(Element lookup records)
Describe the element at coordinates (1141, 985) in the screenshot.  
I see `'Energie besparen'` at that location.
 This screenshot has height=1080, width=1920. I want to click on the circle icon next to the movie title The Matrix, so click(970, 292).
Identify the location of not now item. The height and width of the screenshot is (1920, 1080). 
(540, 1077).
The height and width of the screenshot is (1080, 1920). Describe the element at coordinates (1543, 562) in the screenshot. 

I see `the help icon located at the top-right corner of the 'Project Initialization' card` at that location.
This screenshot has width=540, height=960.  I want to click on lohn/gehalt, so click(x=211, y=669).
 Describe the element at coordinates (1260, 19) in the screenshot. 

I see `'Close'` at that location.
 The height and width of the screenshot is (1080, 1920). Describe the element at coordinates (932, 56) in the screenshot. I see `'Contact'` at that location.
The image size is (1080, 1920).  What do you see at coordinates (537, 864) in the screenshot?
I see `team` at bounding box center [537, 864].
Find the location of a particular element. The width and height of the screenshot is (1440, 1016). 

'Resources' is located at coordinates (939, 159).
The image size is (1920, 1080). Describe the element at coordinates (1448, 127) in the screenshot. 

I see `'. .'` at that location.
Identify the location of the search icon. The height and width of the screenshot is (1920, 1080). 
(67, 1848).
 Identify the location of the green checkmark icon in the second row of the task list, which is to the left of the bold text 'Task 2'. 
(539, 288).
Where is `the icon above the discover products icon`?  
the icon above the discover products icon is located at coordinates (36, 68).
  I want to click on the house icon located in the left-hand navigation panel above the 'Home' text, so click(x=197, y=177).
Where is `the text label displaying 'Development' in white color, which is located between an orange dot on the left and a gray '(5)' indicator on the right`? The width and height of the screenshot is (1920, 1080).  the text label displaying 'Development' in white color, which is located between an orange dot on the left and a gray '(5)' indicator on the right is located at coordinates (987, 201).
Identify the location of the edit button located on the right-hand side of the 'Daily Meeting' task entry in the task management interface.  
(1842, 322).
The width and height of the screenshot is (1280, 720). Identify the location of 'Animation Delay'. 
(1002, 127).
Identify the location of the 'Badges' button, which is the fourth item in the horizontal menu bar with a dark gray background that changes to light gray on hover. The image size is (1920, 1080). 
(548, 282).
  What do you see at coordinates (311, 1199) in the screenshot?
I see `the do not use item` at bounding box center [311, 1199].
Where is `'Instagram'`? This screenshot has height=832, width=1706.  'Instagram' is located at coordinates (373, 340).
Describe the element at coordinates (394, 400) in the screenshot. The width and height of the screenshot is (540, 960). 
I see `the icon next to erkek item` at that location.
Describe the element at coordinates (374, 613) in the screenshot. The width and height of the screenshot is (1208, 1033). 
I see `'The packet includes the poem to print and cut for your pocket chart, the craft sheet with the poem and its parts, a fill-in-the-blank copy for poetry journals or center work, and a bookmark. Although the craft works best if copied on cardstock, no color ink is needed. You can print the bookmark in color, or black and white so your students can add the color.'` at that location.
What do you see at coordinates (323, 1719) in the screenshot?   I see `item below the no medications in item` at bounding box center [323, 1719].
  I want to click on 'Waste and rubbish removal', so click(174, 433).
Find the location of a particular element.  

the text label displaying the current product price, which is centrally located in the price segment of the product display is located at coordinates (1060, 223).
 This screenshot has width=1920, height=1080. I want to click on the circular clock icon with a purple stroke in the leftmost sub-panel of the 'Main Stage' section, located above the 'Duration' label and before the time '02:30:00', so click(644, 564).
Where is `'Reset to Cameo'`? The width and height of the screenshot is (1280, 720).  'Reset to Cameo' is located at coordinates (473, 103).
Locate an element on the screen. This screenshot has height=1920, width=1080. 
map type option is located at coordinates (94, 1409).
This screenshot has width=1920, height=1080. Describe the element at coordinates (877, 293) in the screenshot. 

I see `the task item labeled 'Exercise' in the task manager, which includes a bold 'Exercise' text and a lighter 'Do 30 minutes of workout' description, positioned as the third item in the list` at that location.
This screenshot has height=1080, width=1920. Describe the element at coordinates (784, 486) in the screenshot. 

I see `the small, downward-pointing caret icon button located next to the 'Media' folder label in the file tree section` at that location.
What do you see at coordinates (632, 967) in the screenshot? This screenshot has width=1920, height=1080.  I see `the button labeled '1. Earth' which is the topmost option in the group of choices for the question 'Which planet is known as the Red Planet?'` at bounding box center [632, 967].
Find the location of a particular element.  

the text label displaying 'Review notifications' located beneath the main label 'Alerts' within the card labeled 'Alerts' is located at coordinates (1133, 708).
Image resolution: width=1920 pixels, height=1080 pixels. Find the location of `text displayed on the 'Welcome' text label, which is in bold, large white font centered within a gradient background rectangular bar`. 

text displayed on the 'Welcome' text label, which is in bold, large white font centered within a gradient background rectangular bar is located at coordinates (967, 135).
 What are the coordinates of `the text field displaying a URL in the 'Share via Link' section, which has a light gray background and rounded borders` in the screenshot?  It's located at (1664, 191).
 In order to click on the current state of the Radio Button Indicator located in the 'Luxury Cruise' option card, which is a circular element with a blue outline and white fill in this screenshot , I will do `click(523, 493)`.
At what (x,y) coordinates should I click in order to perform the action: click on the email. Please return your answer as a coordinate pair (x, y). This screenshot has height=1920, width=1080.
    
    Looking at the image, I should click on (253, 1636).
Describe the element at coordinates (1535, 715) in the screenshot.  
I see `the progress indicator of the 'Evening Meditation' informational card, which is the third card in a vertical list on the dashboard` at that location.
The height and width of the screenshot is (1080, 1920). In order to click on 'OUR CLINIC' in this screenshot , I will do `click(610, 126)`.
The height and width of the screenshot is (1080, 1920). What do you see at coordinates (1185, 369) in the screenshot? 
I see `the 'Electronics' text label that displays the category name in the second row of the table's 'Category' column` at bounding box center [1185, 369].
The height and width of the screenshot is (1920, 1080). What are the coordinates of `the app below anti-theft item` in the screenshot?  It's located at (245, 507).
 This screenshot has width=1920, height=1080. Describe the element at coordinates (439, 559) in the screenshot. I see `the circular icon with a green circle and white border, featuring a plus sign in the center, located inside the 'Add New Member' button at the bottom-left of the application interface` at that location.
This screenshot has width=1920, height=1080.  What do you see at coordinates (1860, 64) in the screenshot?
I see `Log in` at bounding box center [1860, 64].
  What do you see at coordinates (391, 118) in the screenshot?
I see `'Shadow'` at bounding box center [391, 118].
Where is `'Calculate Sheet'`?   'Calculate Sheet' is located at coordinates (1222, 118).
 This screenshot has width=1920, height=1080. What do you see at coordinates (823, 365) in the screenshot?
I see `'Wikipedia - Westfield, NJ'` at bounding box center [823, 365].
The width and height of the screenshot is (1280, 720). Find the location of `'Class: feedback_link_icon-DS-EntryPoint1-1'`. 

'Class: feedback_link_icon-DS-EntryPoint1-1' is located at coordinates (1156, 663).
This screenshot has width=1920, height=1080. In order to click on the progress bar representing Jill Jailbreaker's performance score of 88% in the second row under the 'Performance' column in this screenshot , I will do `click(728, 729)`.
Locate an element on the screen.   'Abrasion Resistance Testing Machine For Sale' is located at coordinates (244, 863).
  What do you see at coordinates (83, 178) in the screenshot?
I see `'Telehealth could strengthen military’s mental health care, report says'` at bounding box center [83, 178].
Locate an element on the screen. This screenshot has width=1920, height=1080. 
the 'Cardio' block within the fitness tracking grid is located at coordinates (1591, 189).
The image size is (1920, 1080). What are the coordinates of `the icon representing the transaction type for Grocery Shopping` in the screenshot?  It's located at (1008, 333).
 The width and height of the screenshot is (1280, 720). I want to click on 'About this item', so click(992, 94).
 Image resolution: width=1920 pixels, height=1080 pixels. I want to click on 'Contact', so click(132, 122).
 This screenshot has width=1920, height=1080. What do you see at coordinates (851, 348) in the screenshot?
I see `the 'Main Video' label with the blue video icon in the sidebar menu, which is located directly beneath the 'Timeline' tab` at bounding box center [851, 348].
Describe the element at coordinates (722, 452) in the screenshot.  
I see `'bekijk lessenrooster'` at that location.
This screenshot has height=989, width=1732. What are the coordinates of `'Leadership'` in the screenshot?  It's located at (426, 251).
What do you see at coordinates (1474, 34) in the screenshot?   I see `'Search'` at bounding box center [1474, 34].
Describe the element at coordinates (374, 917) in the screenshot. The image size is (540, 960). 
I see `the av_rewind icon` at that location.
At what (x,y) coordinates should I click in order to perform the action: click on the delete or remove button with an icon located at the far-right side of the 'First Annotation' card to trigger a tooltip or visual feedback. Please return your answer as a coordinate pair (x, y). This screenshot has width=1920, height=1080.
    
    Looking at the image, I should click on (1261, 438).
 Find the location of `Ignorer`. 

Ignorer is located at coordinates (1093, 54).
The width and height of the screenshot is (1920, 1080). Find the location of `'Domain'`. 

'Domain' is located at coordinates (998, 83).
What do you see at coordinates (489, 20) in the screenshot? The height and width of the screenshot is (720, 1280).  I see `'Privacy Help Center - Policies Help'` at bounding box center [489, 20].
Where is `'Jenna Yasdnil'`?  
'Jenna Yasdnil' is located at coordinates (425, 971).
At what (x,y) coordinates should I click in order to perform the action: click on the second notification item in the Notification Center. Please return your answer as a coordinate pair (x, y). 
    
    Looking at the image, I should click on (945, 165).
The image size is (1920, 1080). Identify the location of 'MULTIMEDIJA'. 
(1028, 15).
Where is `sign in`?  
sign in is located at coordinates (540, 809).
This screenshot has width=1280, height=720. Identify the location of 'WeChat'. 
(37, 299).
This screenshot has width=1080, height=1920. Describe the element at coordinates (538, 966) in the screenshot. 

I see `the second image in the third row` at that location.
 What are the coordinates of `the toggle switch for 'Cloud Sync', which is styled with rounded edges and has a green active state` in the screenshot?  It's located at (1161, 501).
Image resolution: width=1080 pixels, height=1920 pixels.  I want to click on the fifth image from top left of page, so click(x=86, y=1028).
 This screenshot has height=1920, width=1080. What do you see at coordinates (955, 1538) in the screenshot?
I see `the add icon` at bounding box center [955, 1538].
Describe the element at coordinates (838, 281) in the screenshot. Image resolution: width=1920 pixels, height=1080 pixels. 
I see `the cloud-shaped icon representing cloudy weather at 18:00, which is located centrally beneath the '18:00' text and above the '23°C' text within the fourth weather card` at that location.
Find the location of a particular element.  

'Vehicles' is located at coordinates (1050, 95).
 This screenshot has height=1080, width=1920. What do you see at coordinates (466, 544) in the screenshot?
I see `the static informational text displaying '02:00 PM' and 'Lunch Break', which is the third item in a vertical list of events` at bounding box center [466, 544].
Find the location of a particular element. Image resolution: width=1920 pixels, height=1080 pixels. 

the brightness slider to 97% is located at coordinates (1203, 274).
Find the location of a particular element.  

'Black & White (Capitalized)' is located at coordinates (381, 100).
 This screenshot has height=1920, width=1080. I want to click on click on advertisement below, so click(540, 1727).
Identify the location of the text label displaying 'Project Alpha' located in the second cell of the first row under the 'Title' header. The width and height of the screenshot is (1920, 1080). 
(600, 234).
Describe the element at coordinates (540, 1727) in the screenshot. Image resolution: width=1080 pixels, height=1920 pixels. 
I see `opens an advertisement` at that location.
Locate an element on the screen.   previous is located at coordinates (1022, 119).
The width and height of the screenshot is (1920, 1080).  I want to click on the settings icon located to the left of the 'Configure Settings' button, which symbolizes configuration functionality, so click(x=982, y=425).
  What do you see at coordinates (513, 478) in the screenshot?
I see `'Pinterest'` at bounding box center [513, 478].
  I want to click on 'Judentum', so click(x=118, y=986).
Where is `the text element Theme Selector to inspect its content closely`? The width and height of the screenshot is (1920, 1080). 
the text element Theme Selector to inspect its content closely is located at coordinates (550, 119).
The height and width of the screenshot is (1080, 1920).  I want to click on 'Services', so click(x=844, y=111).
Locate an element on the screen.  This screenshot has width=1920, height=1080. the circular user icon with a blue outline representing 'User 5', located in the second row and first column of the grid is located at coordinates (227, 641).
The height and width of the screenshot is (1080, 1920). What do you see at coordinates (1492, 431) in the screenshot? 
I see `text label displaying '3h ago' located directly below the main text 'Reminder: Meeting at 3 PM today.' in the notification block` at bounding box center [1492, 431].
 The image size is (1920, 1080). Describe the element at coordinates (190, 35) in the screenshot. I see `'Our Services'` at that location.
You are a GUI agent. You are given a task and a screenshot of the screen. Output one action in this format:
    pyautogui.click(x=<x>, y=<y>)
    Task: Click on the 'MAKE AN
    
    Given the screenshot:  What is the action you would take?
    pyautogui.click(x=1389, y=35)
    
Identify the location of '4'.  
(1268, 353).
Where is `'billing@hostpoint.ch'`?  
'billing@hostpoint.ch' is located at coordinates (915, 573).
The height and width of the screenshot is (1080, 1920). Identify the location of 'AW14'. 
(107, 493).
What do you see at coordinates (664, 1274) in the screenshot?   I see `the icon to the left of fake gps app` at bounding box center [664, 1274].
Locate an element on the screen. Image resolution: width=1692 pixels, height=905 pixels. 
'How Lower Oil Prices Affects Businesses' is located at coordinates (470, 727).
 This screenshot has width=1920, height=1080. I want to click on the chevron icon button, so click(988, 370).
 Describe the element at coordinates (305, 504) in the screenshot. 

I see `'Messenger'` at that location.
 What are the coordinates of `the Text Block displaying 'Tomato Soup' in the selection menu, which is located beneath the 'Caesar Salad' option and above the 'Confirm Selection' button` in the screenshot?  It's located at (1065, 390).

Your goal → Reproduce word for word the lines in the rows above, starting with the line that contains "293) in the screenshot." and going on through the line that contains "the text label displaying 'Review".

Full answer →
This screenshot has width=1920, height=1080. Describe the element at coordinates (877, 293) in the screenshot. 

I see `the task item labeled 'Exercise' in the task manager, which includes a bold 'Exercise' text and a lighter 'Do 30 minutes of workout' description, positioned as the third item in the list` at that location.
This screenshot has height=1080, width=1920. Describe the element at coordinates (784, 486) in the screenshot. 

I see `the small, downward-pointing caret icon button located next to the 'Media' folder label in the file tree section` at that location.
What do you see at coordinates (632, 967) in the screenshot? This screenshot has width=1920, height=1080.  I see `the button labeled '1. Earth' which is the topmost option in the group of choices for the question 'Which planet is known as the Red Planet?'` at bounding box center [632, 967].
Find the location of a particular element.  

the text label displaying 'Review notifications' located beneath the main label 'Alerts' within the card labeled 'Alerts' is located at coordinates (1133, 708).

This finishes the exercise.